▶ WRITTEN TASK:
Could you swap "particular" for "specific" throughout the material below and return it with nothing else changed?

[Collected data]
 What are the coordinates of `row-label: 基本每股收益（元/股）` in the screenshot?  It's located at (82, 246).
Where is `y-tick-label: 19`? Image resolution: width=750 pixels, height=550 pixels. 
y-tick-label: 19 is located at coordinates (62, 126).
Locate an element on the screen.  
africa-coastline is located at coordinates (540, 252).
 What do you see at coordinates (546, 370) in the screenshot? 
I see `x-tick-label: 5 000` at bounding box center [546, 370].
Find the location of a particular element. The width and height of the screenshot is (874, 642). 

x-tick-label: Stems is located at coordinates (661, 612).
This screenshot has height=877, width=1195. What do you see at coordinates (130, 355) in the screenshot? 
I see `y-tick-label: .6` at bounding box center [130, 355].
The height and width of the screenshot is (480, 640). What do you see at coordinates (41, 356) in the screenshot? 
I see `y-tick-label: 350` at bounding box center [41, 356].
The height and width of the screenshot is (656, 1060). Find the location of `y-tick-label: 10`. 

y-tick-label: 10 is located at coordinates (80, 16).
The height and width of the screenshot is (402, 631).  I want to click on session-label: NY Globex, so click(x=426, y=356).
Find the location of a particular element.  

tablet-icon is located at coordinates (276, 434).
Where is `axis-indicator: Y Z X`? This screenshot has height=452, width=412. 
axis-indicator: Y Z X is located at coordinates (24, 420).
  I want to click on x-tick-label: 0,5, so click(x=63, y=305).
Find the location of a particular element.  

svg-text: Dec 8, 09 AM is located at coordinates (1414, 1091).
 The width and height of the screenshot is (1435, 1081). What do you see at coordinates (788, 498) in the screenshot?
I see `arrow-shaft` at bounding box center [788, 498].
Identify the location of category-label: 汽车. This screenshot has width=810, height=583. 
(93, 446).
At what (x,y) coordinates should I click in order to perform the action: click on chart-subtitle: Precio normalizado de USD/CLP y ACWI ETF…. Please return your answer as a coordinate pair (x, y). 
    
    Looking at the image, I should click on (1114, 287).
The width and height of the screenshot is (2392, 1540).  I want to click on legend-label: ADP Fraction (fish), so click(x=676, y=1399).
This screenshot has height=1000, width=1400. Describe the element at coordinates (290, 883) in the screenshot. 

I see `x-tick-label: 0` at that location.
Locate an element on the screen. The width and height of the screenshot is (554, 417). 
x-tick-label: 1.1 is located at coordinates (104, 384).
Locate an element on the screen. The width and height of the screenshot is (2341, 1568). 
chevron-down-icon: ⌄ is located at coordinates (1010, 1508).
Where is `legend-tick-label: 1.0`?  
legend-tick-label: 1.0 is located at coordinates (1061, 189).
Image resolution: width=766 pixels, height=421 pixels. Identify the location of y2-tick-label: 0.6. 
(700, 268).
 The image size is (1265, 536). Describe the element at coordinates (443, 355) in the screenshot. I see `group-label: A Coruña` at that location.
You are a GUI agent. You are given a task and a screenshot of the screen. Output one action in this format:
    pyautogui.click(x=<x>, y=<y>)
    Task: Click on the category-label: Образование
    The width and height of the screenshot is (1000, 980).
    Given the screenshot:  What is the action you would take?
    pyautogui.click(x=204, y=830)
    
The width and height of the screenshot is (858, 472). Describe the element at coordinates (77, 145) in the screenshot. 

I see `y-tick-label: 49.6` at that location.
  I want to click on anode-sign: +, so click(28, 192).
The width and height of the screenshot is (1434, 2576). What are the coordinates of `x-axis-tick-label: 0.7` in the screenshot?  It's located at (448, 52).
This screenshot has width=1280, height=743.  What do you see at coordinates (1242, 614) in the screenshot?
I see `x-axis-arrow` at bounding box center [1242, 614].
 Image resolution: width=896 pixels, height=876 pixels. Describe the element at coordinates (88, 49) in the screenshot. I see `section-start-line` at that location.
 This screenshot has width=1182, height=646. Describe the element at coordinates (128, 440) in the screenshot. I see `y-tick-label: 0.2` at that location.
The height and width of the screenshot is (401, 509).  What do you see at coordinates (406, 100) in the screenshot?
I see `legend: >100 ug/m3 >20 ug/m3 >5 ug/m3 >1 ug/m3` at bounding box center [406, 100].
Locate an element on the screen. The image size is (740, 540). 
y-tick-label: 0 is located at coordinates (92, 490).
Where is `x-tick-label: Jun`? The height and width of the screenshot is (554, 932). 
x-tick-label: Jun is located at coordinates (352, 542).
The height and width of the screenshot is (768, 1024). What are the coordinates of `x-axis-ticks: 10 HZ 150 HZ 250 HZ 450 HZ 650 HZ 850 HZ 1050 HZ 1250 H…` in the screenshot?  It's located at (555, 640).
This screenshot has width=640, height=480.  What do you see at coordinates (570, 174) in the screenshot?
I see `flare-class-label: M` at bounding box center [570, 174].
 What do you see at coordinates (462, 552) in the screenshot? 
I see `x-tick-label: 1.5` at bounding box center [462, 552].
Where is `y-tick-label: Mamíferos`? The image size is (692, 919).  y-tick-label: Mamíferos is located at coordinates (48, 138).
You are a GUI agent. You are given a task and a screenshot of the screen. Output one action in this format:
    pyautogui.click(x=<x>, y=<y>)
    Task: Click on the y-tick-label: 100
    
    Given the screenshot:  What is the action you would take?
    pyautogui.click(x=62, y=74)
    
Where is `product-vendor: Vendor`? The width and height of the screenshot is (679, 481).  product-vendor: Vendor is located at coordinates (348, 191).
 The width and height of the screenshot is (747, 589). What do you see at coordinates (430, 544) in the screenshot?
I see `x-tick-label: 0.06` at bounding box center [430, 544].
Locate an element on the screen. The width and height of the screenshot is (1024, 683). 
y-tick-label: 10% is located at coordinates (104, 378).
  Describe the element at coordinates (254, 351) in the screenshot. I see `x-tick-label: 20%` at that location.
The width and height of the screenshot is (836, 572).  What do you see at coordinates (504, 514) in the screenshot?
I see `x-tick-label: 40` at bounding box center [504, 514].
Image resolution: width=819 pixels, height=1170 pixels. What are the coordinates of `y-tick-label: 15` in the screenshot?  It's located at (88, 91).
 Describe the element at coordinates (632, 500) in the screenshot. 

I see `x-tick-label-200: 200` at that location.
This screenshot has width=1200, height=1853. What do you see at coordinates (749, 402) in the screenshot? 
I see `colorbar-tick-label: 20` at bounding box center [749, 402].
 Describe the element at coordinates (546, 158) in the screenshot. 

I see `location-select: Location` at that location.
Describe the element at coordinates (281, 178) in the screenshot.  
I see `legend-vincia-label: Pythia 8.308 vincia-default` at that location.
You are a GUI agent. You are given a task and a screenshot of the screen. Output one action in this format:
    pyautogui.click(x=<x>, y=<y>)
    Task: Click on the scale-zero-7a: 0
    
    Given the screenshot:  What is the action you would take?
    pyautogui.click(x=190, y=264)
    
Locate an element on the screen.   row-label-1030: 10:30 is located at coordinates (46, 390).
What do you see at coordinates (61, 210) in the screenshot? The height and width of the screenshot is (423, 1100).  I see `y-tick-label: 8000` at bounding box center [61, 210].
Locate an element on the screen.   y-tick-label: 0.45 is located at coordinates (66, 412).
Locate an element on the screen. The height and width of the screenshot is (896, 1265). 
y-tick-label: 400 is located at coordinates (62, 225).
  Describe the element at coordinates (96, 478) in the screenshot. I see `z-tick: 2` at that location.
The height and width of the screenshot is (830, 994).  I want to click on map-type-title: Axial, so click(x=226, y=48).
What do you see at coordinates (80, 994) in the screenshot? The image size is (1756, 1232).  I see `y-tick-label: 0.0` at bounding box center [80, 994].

▶ OUTPUT FOR THIS EXERCISE:
 What are the coordinates of `row-label: 基本每股收益（元/股）` in the screenshot?  It's located at (82, 246).
Where is `y-tick-label: 19`? Image resolution: width=750 pixels, height=550 pixels. 
y-tick-label: 19 is located at coordinates (62, 126).
Locate an element on the screen.  
africa-coastline is located at coordinates (540, 252).
 What do you see at coordinates (546, 370) in the screenshot? 
I see `x-tick-label: 5 000` at bounding box center [546, 370].
Find the location of a specific element. The width and height of the screenshot is (874, 642). 

x-tick-label: Stems is located at coordinates (661, 612).
This screenshot has height=877, width=1195. What do you see at coordinates (130, 355) in the screenshot? 
I see `y-tick-label: .6` at bounding box center [130, 355].
The height and width of the screenshot is (480, 640). What do you see at coordinates (41, 356) in the screenshot? 
I see `y-tick-label: 350` at bounding box center [41, 356].
The height and width of the screenshot is (656, 1060). Find the location of `y-tick-label: 10`. 

y-tick-label: 10 is located at coordinates (80, 16).
The height and width of the screenshot is (402, 631).  I want to click on session-label: NY Globex, so click(x=426, y=356).
Find the location of a specific element.  

tablet-icon is located at coordinates (276, 434).
Where is `axis-indicator: Y Z X`? This screenshot has height=452, width=412. 
axis-indicator: Y Z X is located at coordinates (24, 420).
  I want to click on x-tick-label: 0,5, so click(x=63, y=305).
Find the location of a specific element.  

svg-text: Dec 8, 09 AM is located at coordinates (1414, 1091).
 The width and height of the screenshot is (1435, 1081). What do you see at coordinates (788, 498) in the screenshot?
I see `arrow-shaft` at bounding box center [788, 498].
Identify the location of category-label: 汽车. This screenshot has width=810, height=583. 
(93, 446).
At what (x,y) coordinates should I click in order to perform the action: click on chart-subtitle: Precio normalizado de USD/CLP y ACWI ETF…. Please return your answer as a coordinate pair (x, y). 
    
    Looking at the image, I should click on (1114, 287).
The width and height of the screenshot is (2392, 1540).  I want to click on legend-label: ADP Fraction (fish), so click(x=676, y=1399).
This screenshot has height=1000, width=1400. Describe the element at coordinates (290, 883) in the screenshot. 

I see `x-tick-label: 0` at that location.
Locate an element on the screen. The width and height of the screenshot is (554, 417). 
x-tick-label: 1.1 is located at coordinates (104, 384).
Locate an element on the screen. The width and height of the screenshot is (2341, 1568). 
chevron-down-icon: ⌄ is located at coordinates (1010, 1508).
Where is `legend-tick-label: 1.0`?  
legend-tick-label: 1.0 is located at coordinates (1061, 189).
Image resolution: width=766 pixels, height=421 pixels. Identify the location of y2-tick-label: 0.6. 
(700, 268).
 The image size is (1265, 536). Describe the element at coordinates (443, 355) in the screenshot. I see `group-label: A Coruña` at that location.
You are a GUI agent. You are given a task and a screenshot of the screen. Output one action in this format:
    pyautogui.click(x=<x>, y=<y>)
    Task: Click on the category-label: Образование
    The width and height of the screenshot is (1000, 980).
    Given the screenshot:  What is the action you would take?
    pyautogui.click(x=204, y=830)
    
The width and height of the screenshot is (858, 472). Describe the element at coordinates (77, 145) in the screenshot. 

I see `y-tick-label: 49.6` at that location.
  I want to click on anode-sign: +, so click(28, 192).
The width and height of the screenshot is (1434, 2576). What are the coordinates of `x-axis-tick-label: 0.7` in the screenshot?  It's located at (448, 52).
This screenshot has width=1280, height=743.  What do you see at coordinates (1242, 614) in the screenshot?
I see `x-axis-arrow` at bounding box center [1242, 614].
 Image resolution: width=896 pixels, height=876 pixels. Describe the element at coordinates (88, 49) in the screenshot. I see `section-start-line` at that location.
 This screenshot has width=1182, height=646. Describe the element at coordinates (128, 440) in the screenshot. I see `y-tick-label: 0.2` at that location.
The height and width of the screenshot is (401, 509).  What do you see at coordinates (406, 100) in the screenshot?
I see `legend: >100 ug/m3 >20 ug/m3 >5 ug/m3 >1 ug/m3` at bounding box center [406, 100].
Locate an element on the screen. The image size is (740, 540). 
y-tick-label: 0 is located at coordinates (92, 490).
Where is `x-tick-label: Jun`? The height and width of the screenshot is (554, 932). 
x-tick-label: Jun is located at coordinates (352, 542).
The height and width of the screenshot is (768, 1024). What are the coordinates of `x-axis-ticks: 10 HZ 150 HZ 250 HZ 450 HZ 650 HZ 850 HZ 1050 HZ 1250 H…` in the screenshot?  It's located at (555, 640).
This screenshot has width=640, height=480.  What do you see at coordinates (570, 174) in the screenshot?
I see `flare-class-label: M` at bounding box center [570, 174].
 What do you see at coordinates (462, 552) in the screenshot? 
I see `x-tick-label: 1.5` at bounding box center [462, 552].
Where is `y-tick-label: Mamíferos`? The image size is (692, 919).  y-tick-label: Mamíferos is located at coordinates (48, 138).
You are a GUI agent. You are given a task and a screenshot of the screen. Output one action in this format:
    pyautogui.click(x=<x>, y=<y>)
    Task: Click on the y-tick-label: 100
    
    Given the screenshot:  What is the action you would take?
    pyautogui.click(x=62, y=74)
    
Where is `product-vendor: Vendor`? The width and height of the screenshot is (679, 481).  product-vendor: Vendor is located at coordinates (348, 191).
 The width and height of the screenshot is (747, 589). What do you see at coordinates (430, 544) in the screenshot?
I see `x-tick-label: 0.06` at bounding box center [430, 544].
Locate an element on the screen. The width and height of the screenshot is (1024, 683). 
y-tick-label: 10% is located at coordinates (104, 378).
  Describe the element at coordinates (254, 351) in the screenshot. I see `x-tick-label: 20%` at that location.
The width and height of the screenshot is (836, 572).  What do you see at coordinates (504, 514) in the screenshot?
I see `x-tick-label: 40` at bounding box center [504, 514].
Image resolution: width=819 pixels, height=1170 pixels. What are the coordinates of `y-tick-label: 15` in the screenshot?  It's located at (88, 91).
 Describe the element at coordinates (632, 500) in the screenshot. 

I see `x-tick-label-200: 200` at that location.
This screenshot has width=1200, height=1853. What do you see at coordinates (749, 402) in the screenshot? 
I see `colorbar-tick-label: 20` at bounding box center [749, 402].
 Describe the element at coordinates (546, 158) in the screenshot. 

I see `location-select: Location` at that location.
Describe the element at coordinates (281, 178) in the screenshot.  
I see `legend-vincia-label: Pythia 8.308 vincia-default` at that location.
You are a GUI agent. You are given a task and a screenshot of the screen. Output one action in this format:
    pyautogui.click(x=<x>, y=<y>)
    Task: Click on the scale-zero-7a: 0
    
    Given the screenshot:  What is the action you would take?
    pyautogui.click(x=190, y=264)
    
Locate an element on the screen.   row-label-1030: 10:30 is located at coordinates (46, 390).
What do you see at coordinates (61, 210) in the screenshot? The height and width of the screenshot is (423, 1100).  I see `y-tick-label: 8000` at bounding box center [61, 210].
Locate an element on the screen.   y-tick-label: 0.45 is located at coordinates (66, 412).
Locate an element on the screen. The height and width of the screenshot is (896, 1265). 
y-tick-label: 400 is located at coordinates (62, 225).
  Describe the element at coordinates (96, 478) in the screenshot. I see `z-tick: 2` at that location.
The height and width of the screenshot is (830, 994).  I want to click on map-type-title: Axial, so click(x=226, y=48).
What do you see at coordinates (80, 994) in the screenshot? The image size is (1756, 1232).  I see `y-tick-label: 0.0` at bounding box center [80, 994].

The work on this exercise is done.